§ WHAT TO DO
Within the listing below, filter for "This" and copy every matching line.

§ EXTRACTED ENTRIES
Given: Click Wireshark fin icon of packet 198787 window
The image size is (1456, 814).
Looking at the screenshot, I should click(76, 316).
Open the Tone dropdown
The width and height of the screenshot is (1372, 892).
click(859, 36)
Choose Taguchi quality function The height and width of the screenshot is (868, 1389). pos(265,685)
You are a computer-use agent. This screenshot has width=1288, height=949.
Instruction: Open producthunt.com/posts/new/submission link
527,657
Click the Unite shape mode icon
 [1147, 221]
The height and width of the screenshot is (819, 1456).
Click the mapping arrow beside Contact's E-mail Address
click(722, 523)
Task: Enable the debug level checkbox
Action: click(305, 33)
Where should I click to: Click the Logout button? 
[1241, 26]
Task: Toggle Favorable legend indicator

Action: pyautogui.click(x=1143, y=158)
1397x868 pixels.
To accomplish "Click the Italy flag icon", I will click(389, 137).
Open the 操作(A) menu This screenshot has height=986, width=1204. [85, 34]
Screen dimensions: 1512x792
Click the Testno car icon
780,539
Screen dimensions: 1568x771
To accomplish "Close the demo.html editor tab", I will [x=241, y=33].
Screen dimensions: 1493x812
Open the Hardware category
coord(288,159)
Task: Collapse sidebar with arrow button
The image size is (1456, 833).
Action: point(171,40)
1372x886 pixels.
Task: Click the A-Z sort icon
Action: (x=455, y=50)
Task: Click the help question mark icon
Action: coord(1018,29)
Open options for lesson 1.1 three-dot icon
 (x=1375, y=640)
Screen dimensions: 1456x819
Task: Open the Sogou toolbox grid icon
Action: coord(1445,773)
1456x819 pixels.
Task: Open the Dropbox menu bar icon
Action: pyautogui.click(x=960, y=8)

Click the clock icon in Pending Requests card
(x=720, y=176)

§ ANSWER SECTION
You are a computer-use agent. This screenshot has width=1288, height=949.
Open the 操作(A) menu This screenshot has height=986, width=1204. [85, 34]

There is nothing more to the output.